INPUT FOR THIS TASK section start

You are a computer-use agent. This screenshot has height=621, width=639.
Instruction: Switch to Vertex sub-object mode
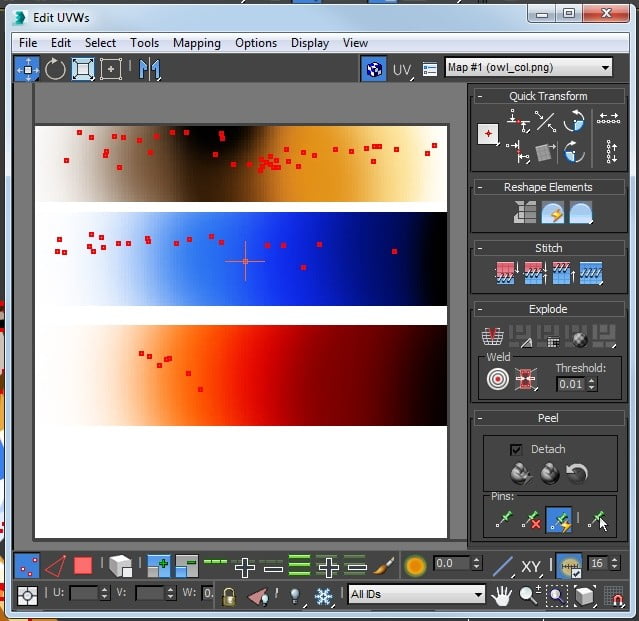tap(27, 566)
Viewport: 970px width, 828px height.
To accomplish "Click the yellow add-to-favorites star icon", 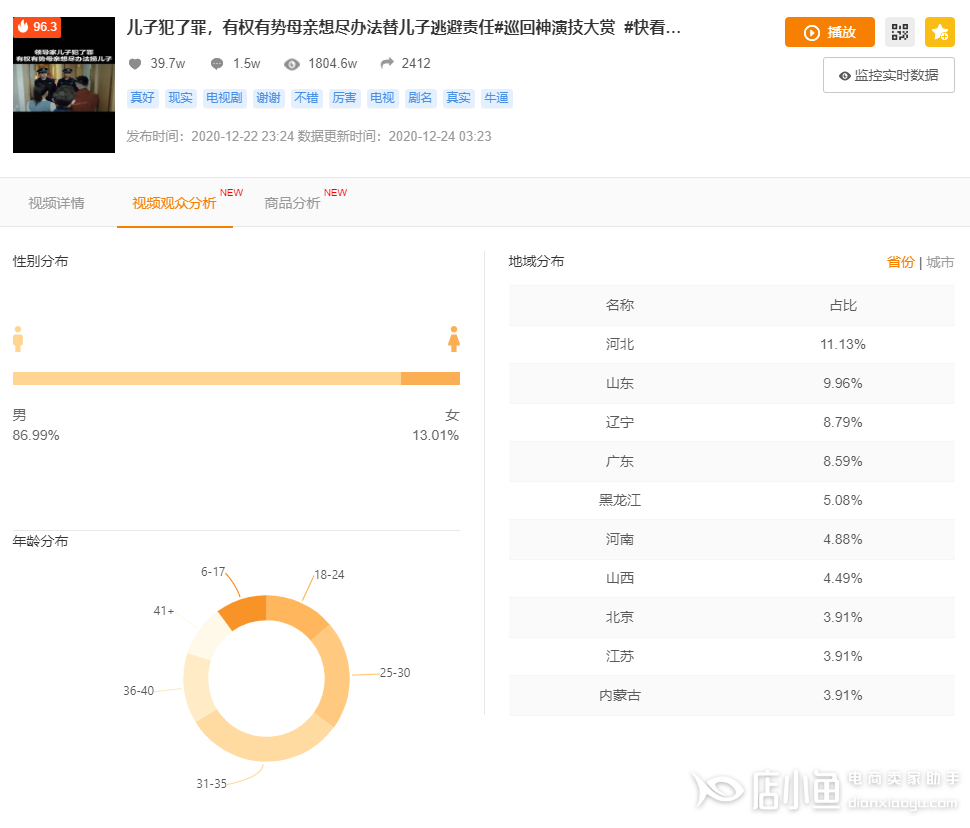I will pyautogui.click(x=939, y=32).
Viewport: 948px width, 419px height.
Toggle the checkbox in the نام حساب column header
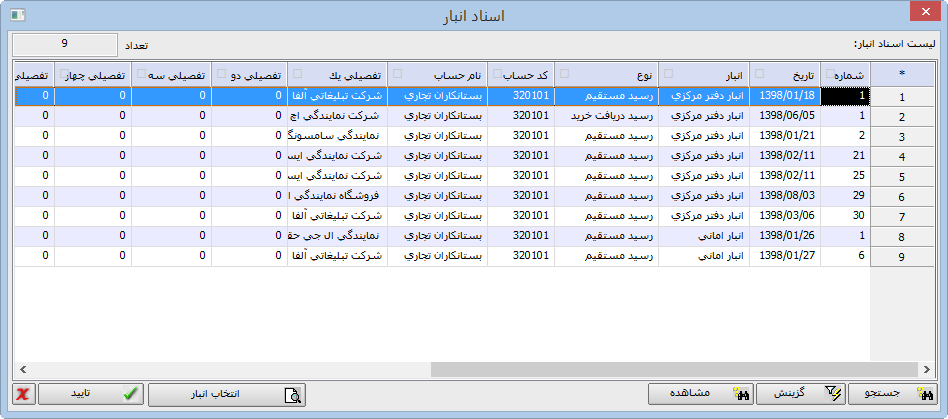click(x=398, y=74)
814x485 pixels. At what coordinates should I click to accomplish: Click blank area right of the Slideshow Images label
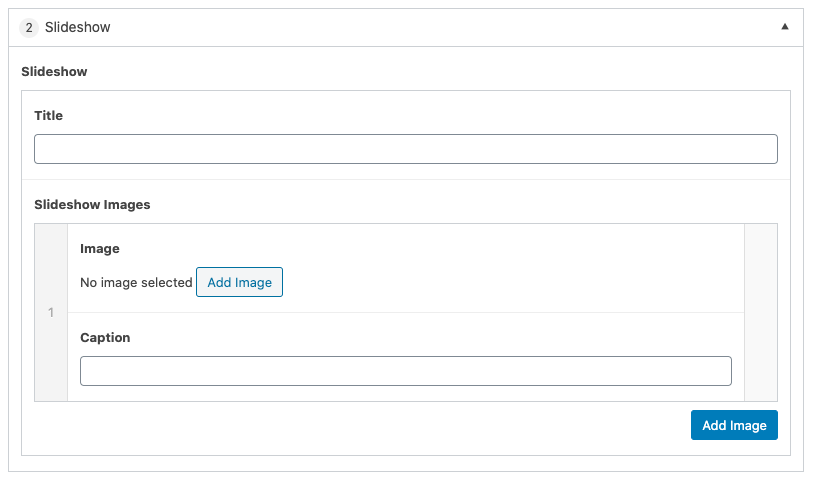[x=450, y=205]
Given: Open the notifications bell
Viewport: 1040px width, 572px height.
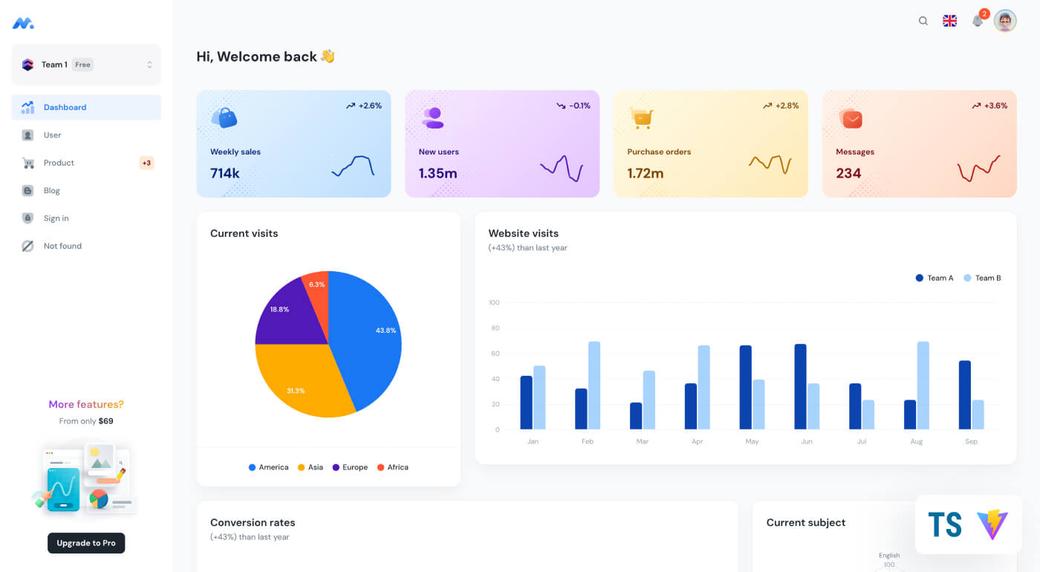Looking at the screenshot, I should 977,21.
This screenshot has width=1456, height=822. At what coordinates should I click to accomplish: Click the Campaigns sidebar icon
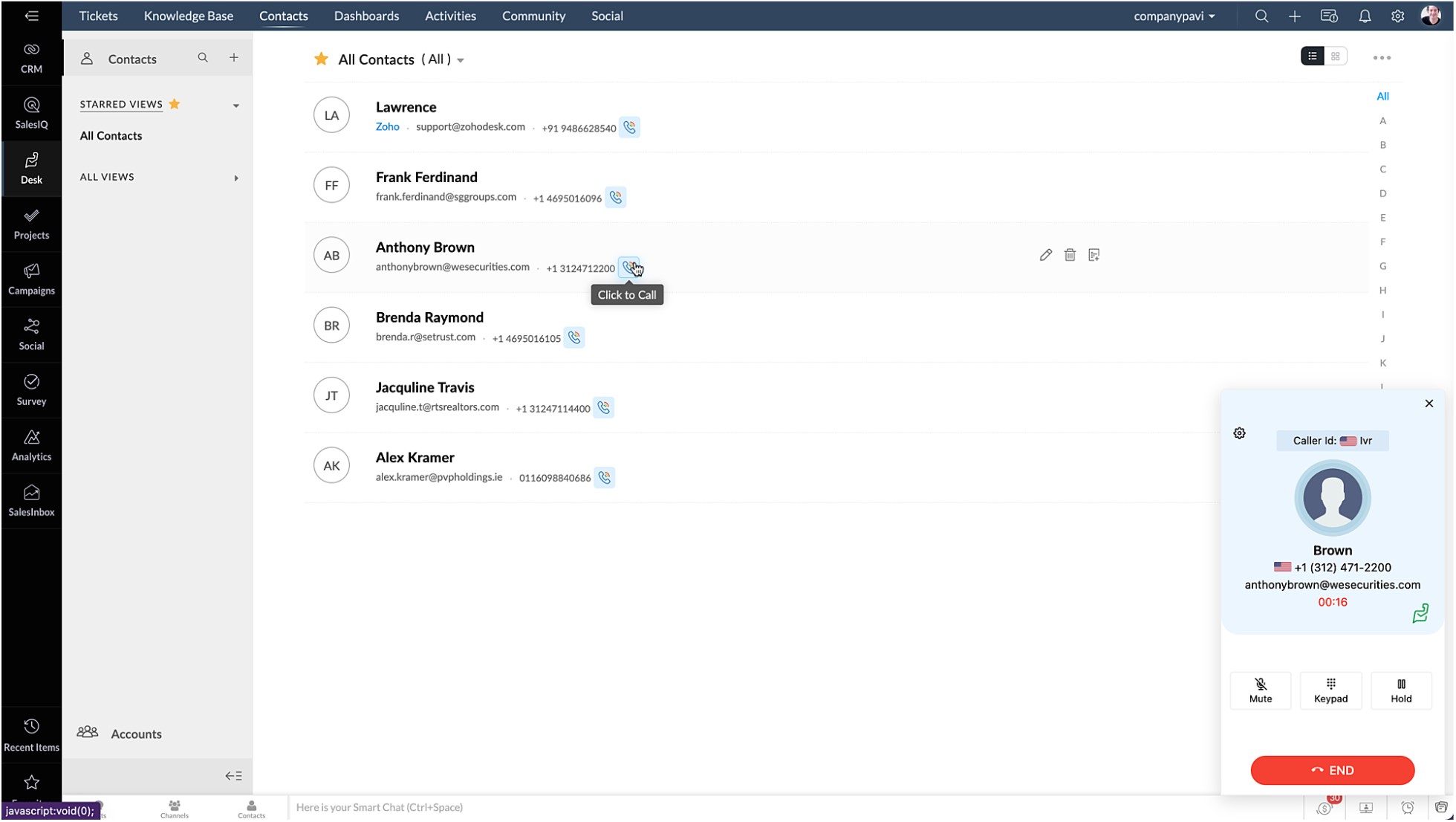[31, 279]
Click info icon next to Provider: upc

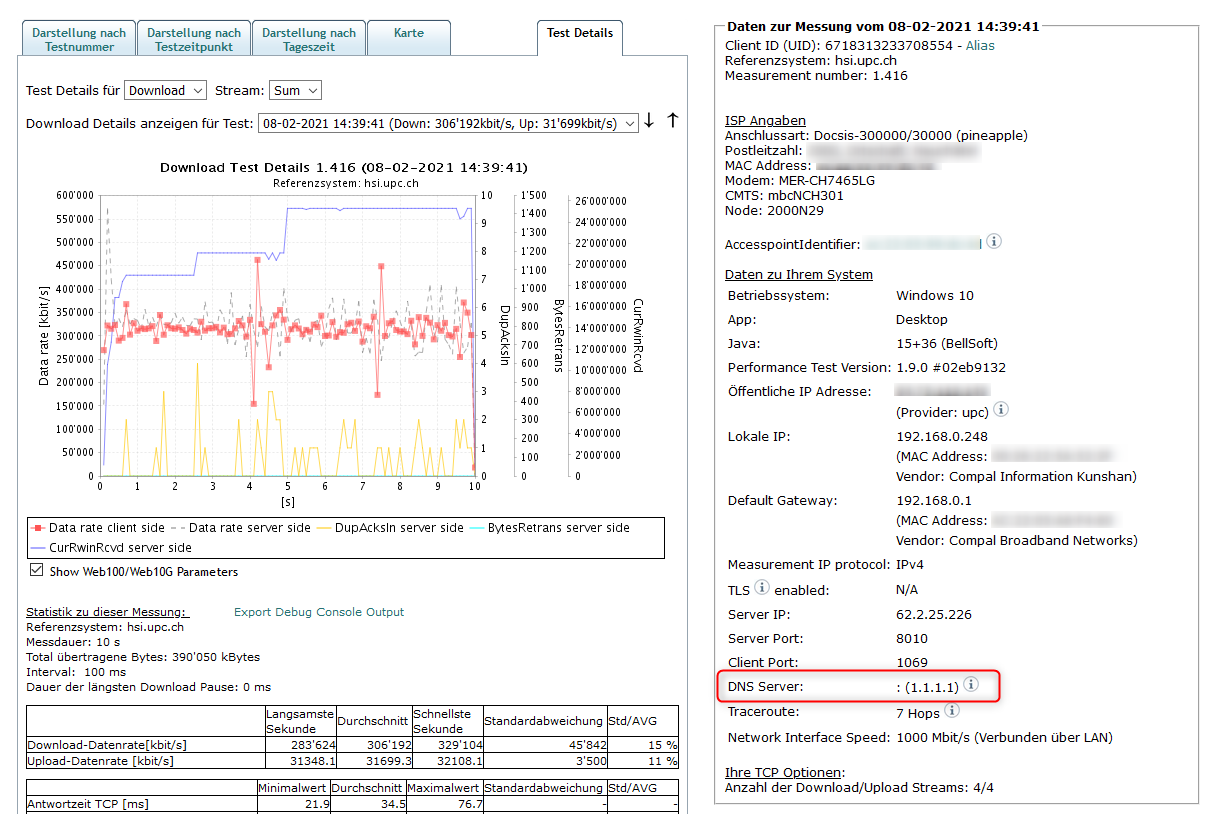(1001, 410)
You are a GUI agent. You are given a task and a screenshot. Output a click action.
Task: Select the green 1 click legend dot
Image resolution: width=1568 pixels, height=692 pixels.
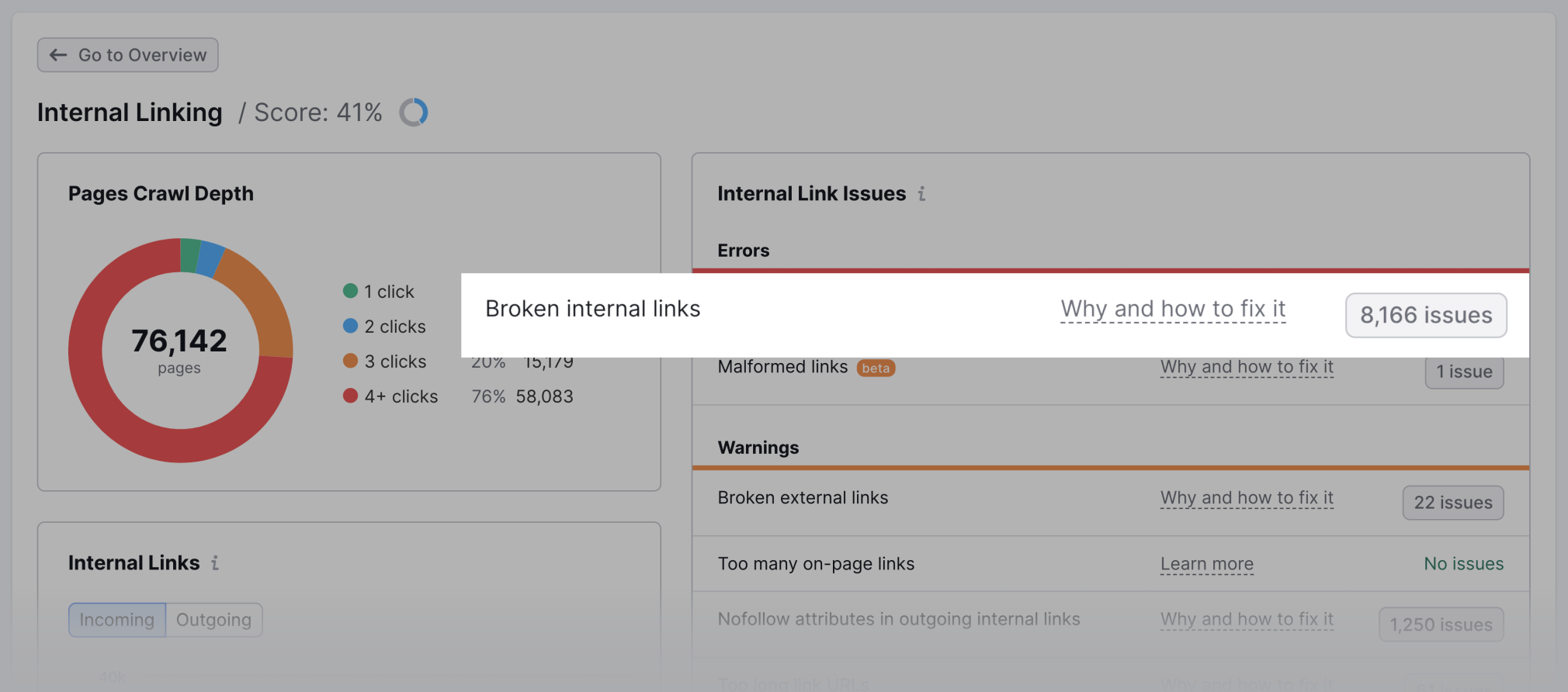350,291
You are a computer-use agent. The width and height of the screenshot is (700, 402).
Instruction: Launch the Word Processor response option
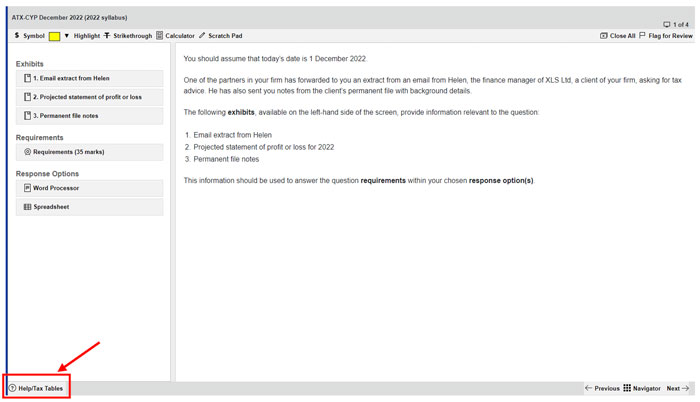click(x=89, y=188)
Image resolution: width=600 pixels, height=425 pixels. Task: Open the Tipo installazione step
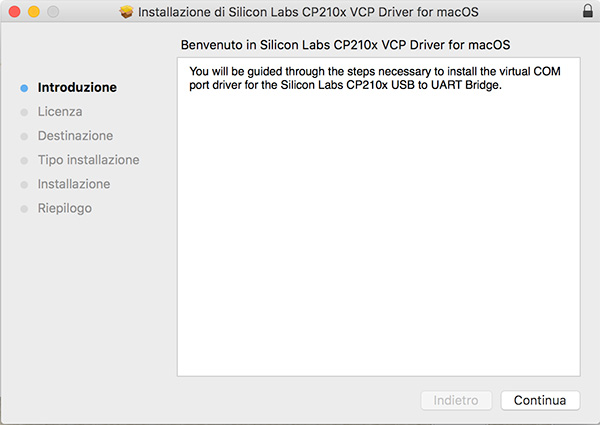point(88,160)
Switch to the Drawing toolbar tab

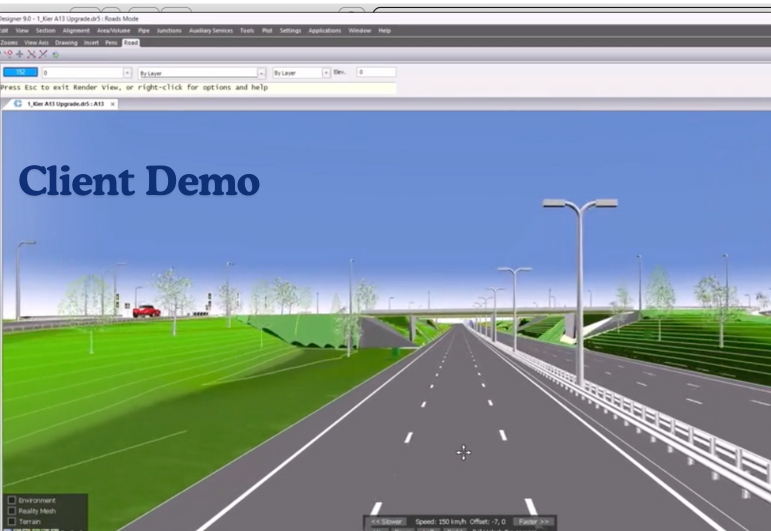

INPUT FOR THIS TASK section end

THE PROBLEM
A word-for-word copy of the lines from the one with "Image resolution: width=600" through the last line of the data above is required, with both end lines included and no pictures.

ANSWER SECTION
Image resolution: width=600 pixels, height=425 pixels. Task: Open the Tipo installazione step
point(88,160)
Switch to the Drawing toolbar tab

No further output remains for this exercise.